Dans ces conditions, il n’est pas étonnant que le peuple ait voulu influencer les affaires de l’Etat.

Le 20 juin 1792, les Sans-culottes parisiens jaillissent pour la première fois sur la scène politique. Ensuite, ils prennent l’initiative qui va bousculer l’avenir : ils appellent les milices de province à monter sur la capitale pour le 3ème anniversaire du 14 juillet.

Bientôt, les rues autour de l’Assemblée législative résonnent sans cesse des chants entonnés par ces Gardes nationaux.

Les 5 et 6 juillet 1792, sectionnaires et volontaires imposent à l’Assemblée nationale législative un premier décret prescrivant des mesures d’urgence pour gagner la guerre.

Une semaine plus tard, un second décret vient compléter le premier.

11 et 12 juillet 1792 La patrie en danger ! Aux armes citoyens ! (article et film de 10 minutes)

Fin juillet, début août, la Gazette de Paris publie le Manifeste de Brunswick émanant du chef de l’armée austro-prussienne, qui demande la restauration du trône et de l’autel, menaçant, sinon, "d’une vengeance exemplaire et à jamais mémorable, en livrant la ville de Paris à une exécution militaire et à une subversion totale".

Des sections parisiennes réagissent en posant un ultimatum aux députés pour la déchéance du roi avant le 9 août onze heures du soir.

Le 10 août, sectionnaires et volontaires de province marchent sur le palais royal des Tuileries qui est pris après de durs combats et trop de morts.

10 août 1792 La prise des Tuileries engage la 2ème phase de la Révolution française, portée par le peuple

La victoire des insurgés est suivie dès le lendemain par l’instauration pour la première fois dans l’histoire du suffrage universel direct masculin pour élire une assemblée nationale.

François Furet prétend que les élections ouvertes par ce décret ont vu un tout petit nombre d’électeurs se déplacer d’où la surreprésentation des jacobins radicaux.
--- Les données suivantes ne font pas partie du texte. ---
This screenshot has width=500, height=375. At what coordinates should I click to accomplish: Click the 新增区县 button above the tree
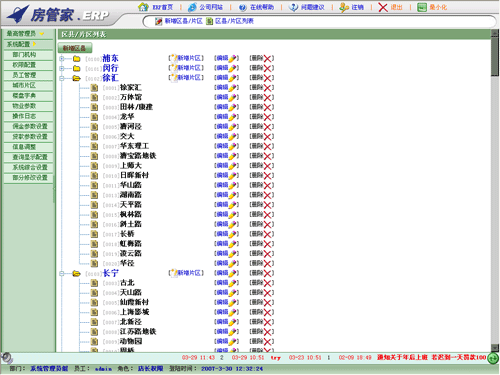click(75, 48)
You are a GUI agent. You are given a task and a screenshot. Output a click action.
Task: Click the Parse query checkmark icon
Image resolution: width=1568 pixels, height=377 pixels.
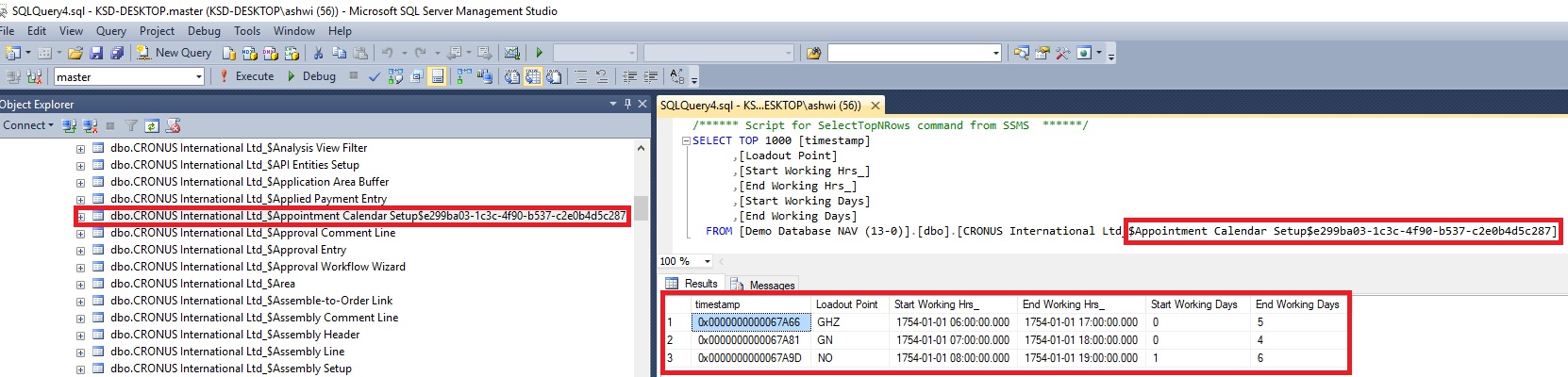click(375, 76)
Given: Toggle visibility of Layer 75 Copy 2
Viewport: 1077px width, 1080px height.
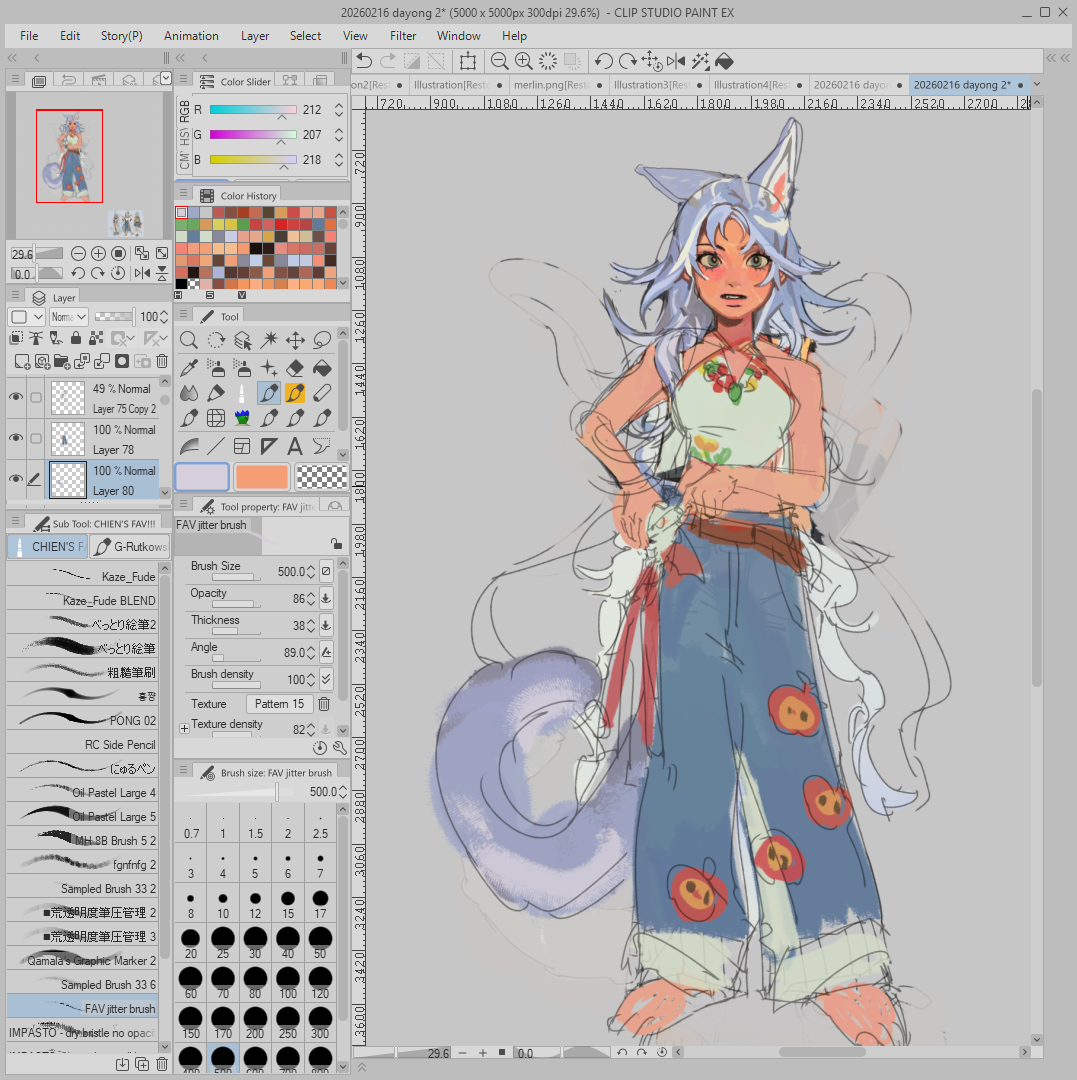Looking at the screenshot, I should [16, 397].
Les historiens qui ont travaillé sur la participation électorale ont au contraire constaté une forte augmentation de la participation entre le suffrage censitaire de 1791 et celui instauré par le décret du 11 août 1792. Pour les élections municipales, le nombre de votants est multiplié par deux, trois (Bordeaux), quatre, parfois cinq (Toulouse) selon les villes.
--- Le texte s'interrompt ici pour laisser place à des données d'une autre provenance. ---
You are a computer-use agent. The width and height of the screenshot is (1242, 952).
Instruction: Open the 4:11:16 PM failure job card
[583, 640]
B) Saïd Bouamama, la Révolution française et le suffrage universel masculin

Ce sociologue a écrit un livre dont une partie est mise en ligne sur le web à l’adresse URL http://lmsi.net/Une-citoyennete-au-...

Notre site essaie de contribuer à porter une histoire universelle émancipatrice, ce qui implique de prendre en compte l’ensemble du processus au niveau planétaire.

Ainsi, l’idéologie des Lumières représente un progrès pour le 18ème avec ses ombres (par exemple sur l’esclavage) et ses clarifications (par exemple au plan scientifique et rationaliste).

18ème : Siècle des Lumières, progressistes mais datées

Said Bouamama pourfend l’idéologie des Lumières.

Extrait de l’indispensable J’y suis j’y vote, publié il y a maintenant douze ans aux Editions L’Esprit frappeur, le texte qui suit revient, pour la démystifier, sur la Révolution française et sur les modèles de citoyenneté qu’elle a inaugurés. Ce faisant, il inscrit utilement le combat toujours en cours pour le droit de vote des étrangers, aux côtés des luttes ouvrières, anti-esclavagistes et féministes, dans l’histoire déjà ancienne d’un même enjeu politique : l’instauration d’un suffrage vraiment universel.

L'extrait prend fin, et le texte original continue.